Online retail 'not just about price' and marketers should focus on big spenders

There are some indications that shoppers are not just interested in cheap deals online and marketers should be targeting those with most to spend.

That's according to two reports.

The Changing Face of Retail report by Magna Global, shows that the public is losing its appetite for group buying sites such as Groupon and price comparison sites as the online shopping market matures beyond pure price plays. Their popularity fell by 9%, according to Magna's data.

Online retail is instead being driven by the convenience offered by tablet and smartphone devices.
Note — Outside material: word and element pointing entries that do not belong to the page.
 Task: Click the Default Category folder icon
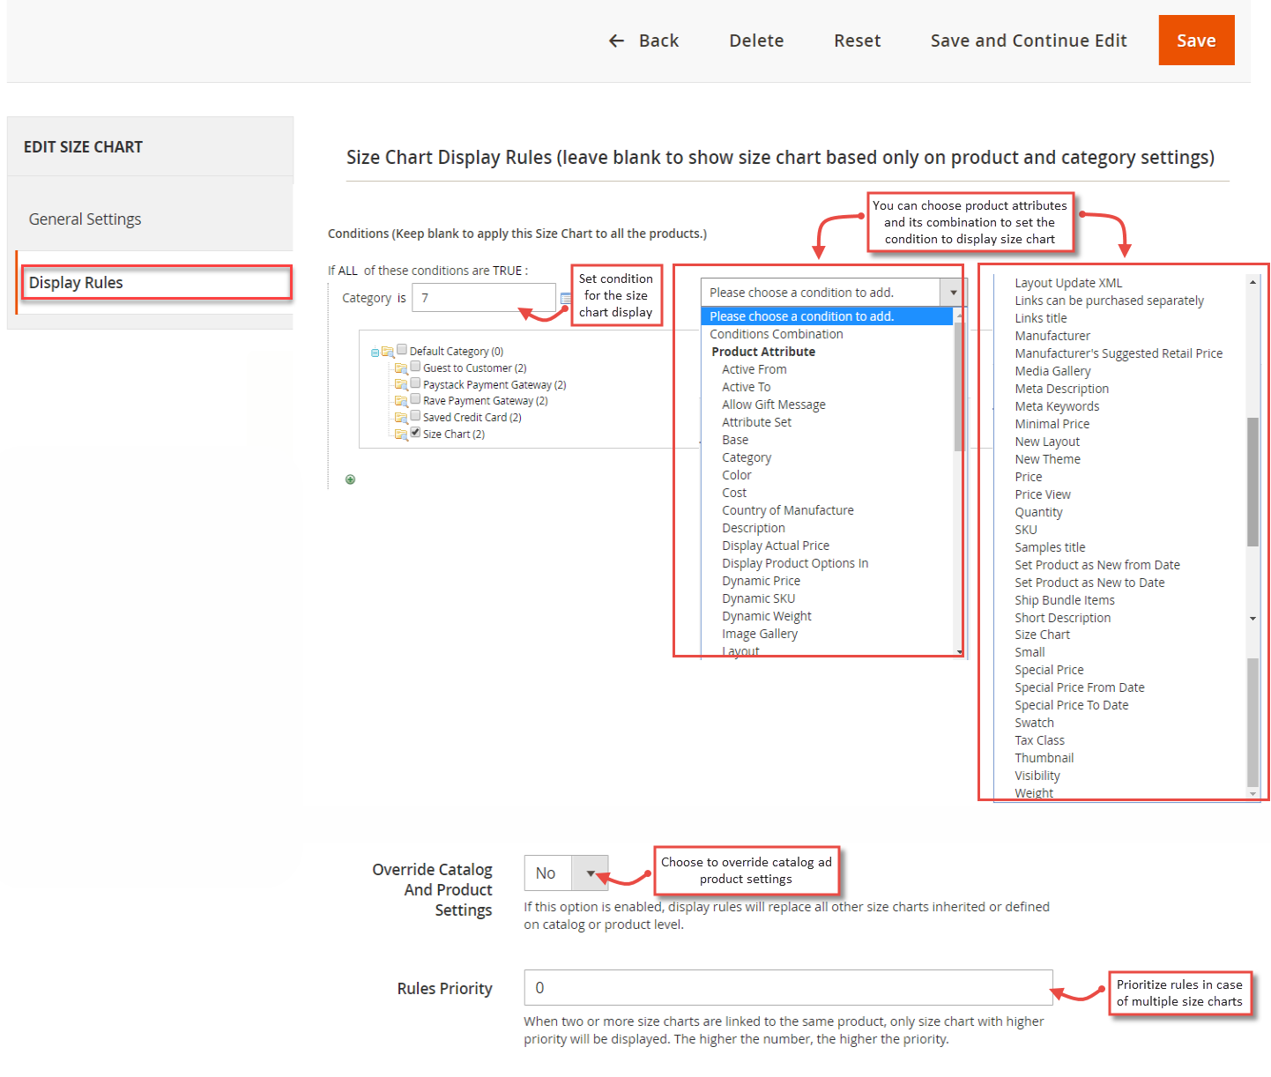[x=388, y=351]
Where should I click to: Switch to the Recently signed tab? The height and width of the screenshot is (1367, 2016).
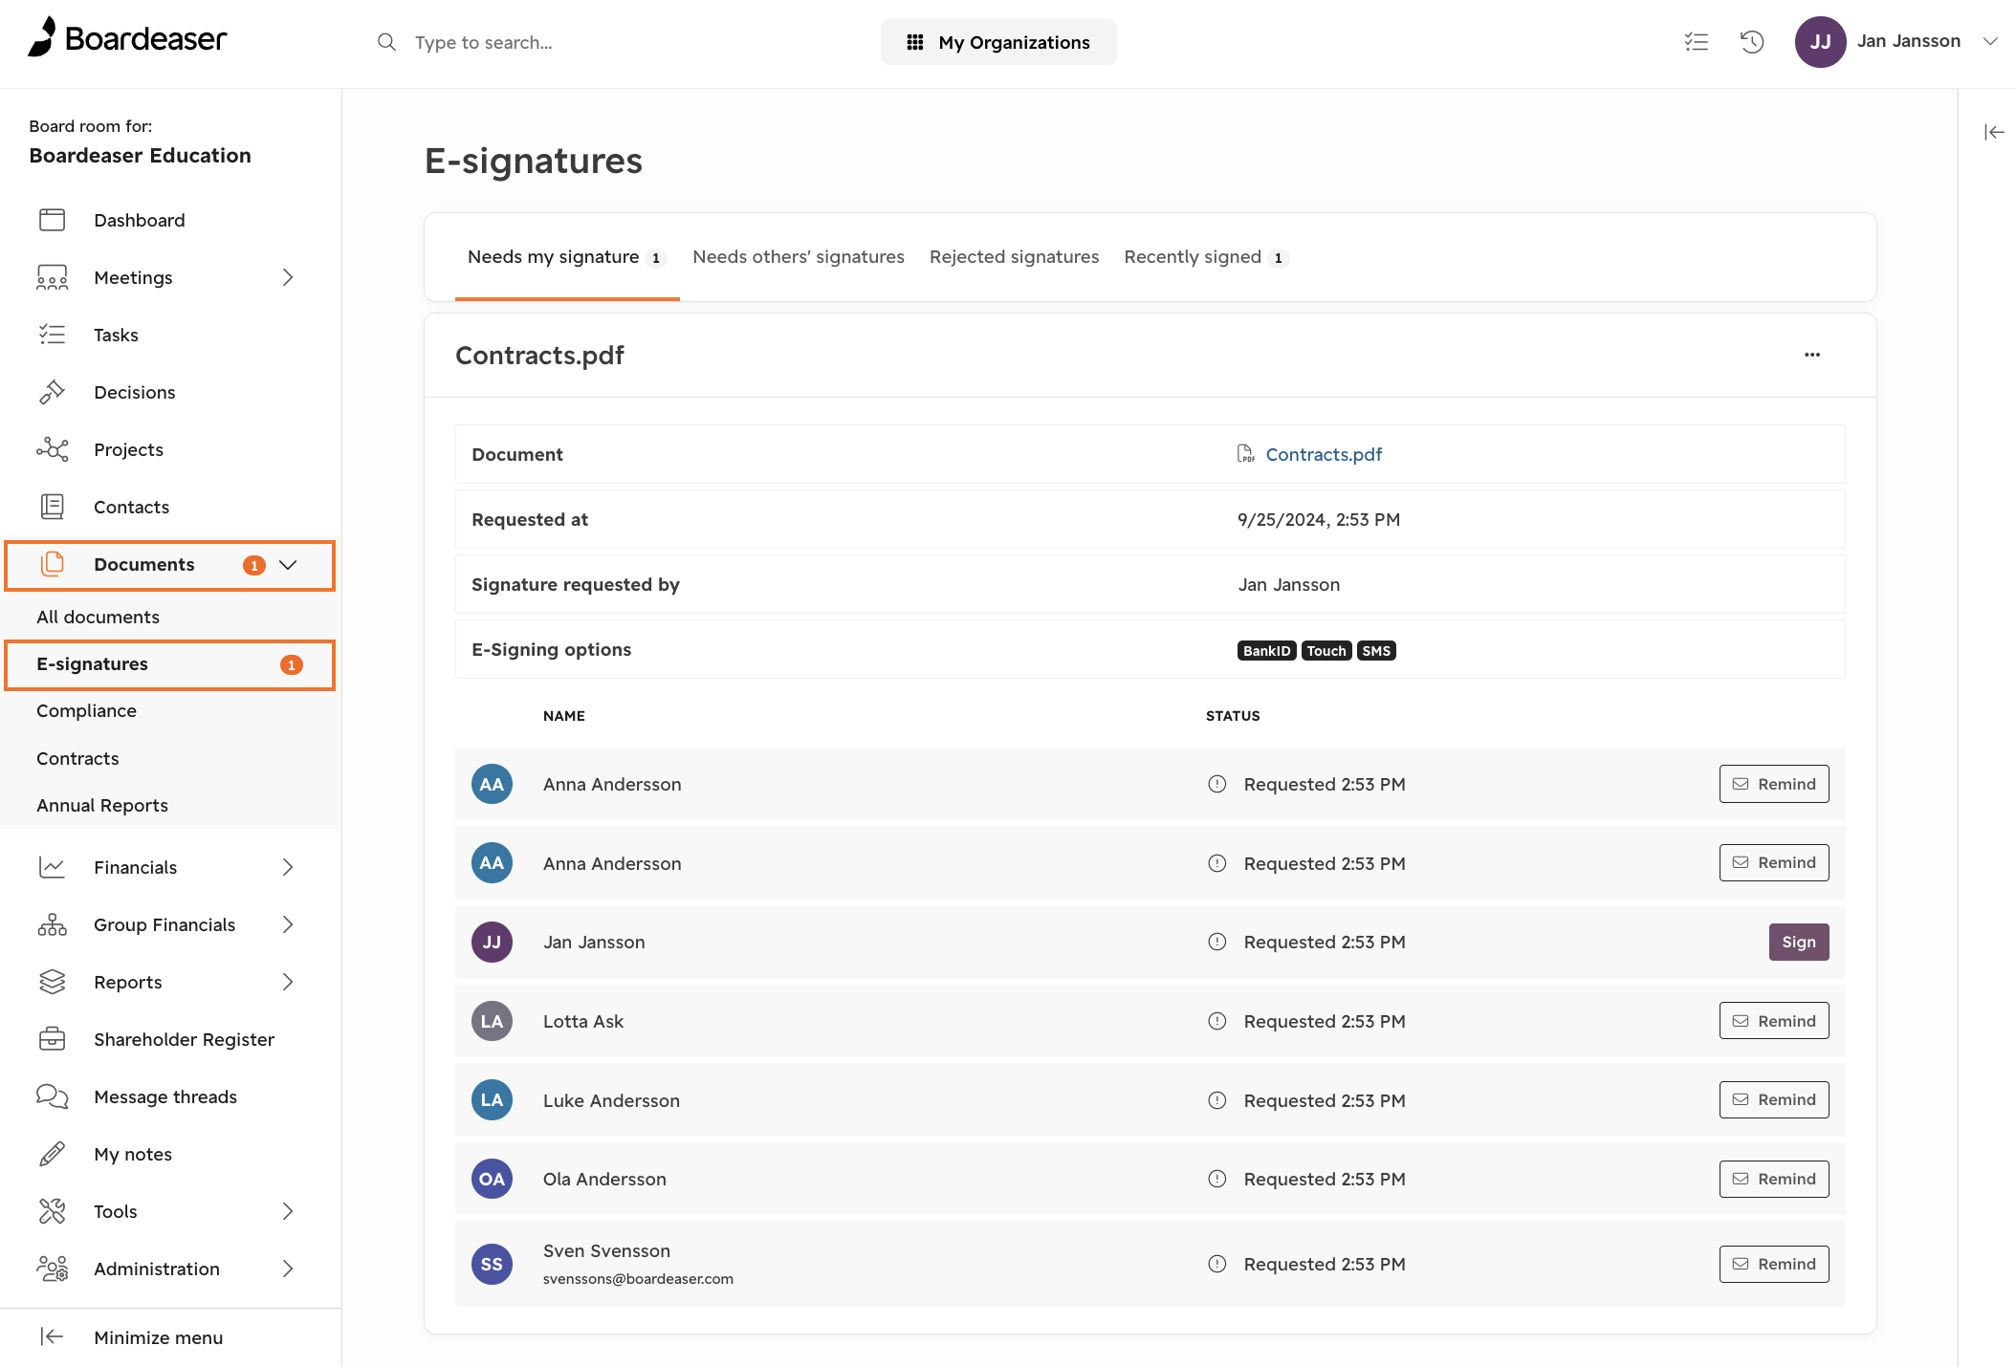pyautogui.click(x=1206, y=257)
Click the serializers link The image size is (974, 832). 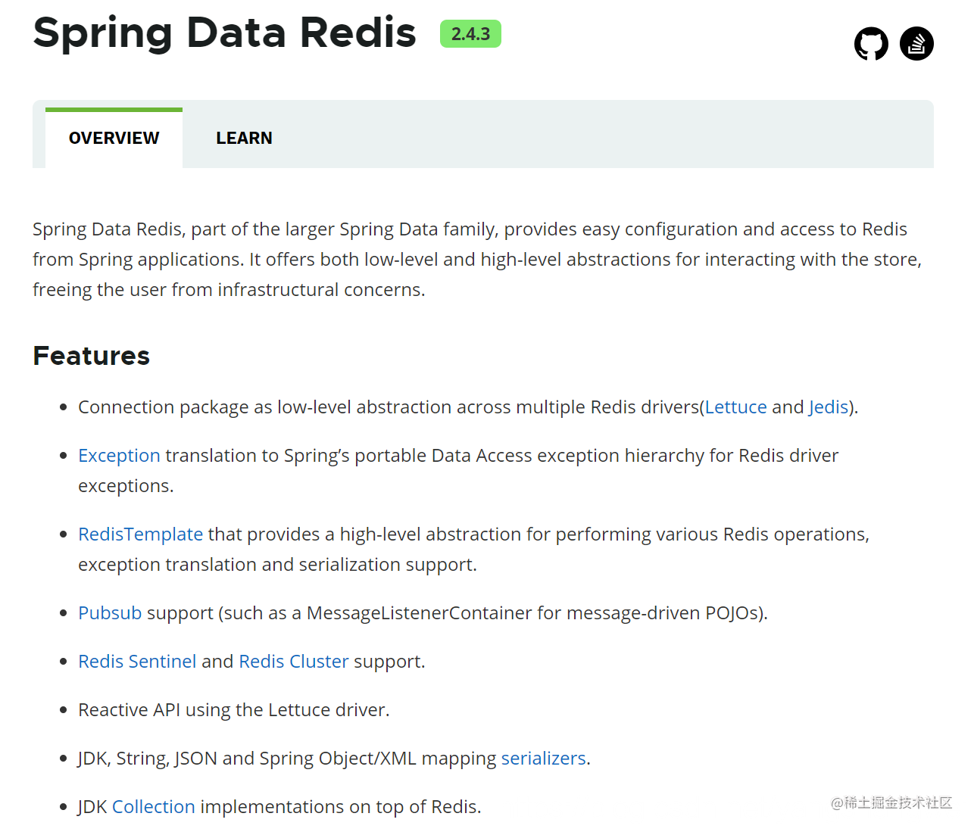[544, 758]
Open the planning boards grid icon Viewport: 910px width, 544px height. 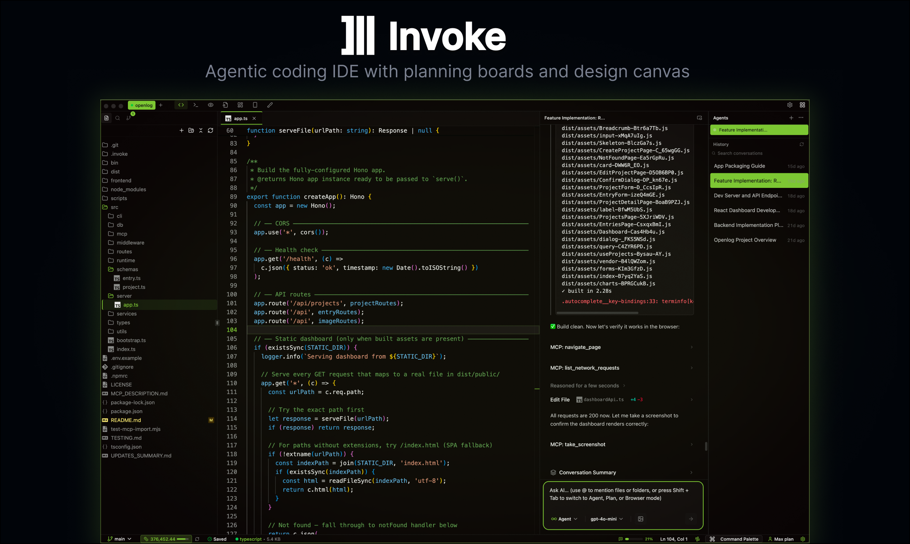tap(240, 105)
Online shopping through desktop computers increased 11% last year, according to the report while smartphone and tablet shopping increased 19% and 52% respectively.

While the vast majority of people still go online to seek out bargains, slightly fewer people did that this year than last year (down five percentage points to 75%) according to the report. While a small change, the inference is that the market may be maturing away from price alone.

Equally, more people this year said they liked to engage with a real person when shopping. It increased from 49% to 54% this year.

The report also found that bricks and mortar stores are still seen as providing the best service and brand experience.

Victor Corones, Magna Global Australia managing director, said: “This year’s data shows some important shifts in retail customer dynamics. This shift in shopping behaviour is an important detail for marketers and an indication that media dollars should be shifting to meet shoppers' online considerations.”

Meanwhile, the latest EMMA data shows Australians spend more than $1,000 a month on consumer goods across online and physical stores. Most of spending goes on groceries at $141 per week, followed by clothing at $104 per week. Furniture and homewares accounts for $101, $96 goes on electrical goods, $83 on hardware and gardening and $77 on IT products, each month.

The survey did not break down how much of that spend was online and how much was offline. However, according to NAB research, Australian online retail sales rose to $14.1 billion in the year to July 2013, a level that is equivalent to 6.3% of traditional retail spending. That would suggest less than $100 of the $1,000 figure mooted by EMMA is spent online.

The EMMA data, based on its panel of 54,000 Australians, suggested that while more than three quarters of Australians (76%) have shopped online in their lifetime, more than three quarters (86%) have visited a shopping centre in the last month. Westfield malls, Bunnings, Big W, Kmart, Target and Officeworks were cited as favourite big stores by those surveyed.

Ipsos MediaCT managing director Simon Wake said: “Our EMMA research found that although the Australian wallet has been stretched by the GFC which curbed discretionary spending, there is still a strong appetite to shop with consumers embracing both online and bricks and mortar stores with equal fervour.”

The survey showed that international online retailers remain a major threat to domestic retailers with almost as many (six in 10) shopping online with international retailers as with domestic retailers (seven in 10).

The most regular online shoppers are those earning over $80,000, and those aged 30 to 44.

Shoppers in the 30 to 60 age bracket earning more than $80,000 represent the top 33% of all online spending and are the biggest online shoppers, spending nearly double the average at $1,900 a month. A big opportunity for marketers.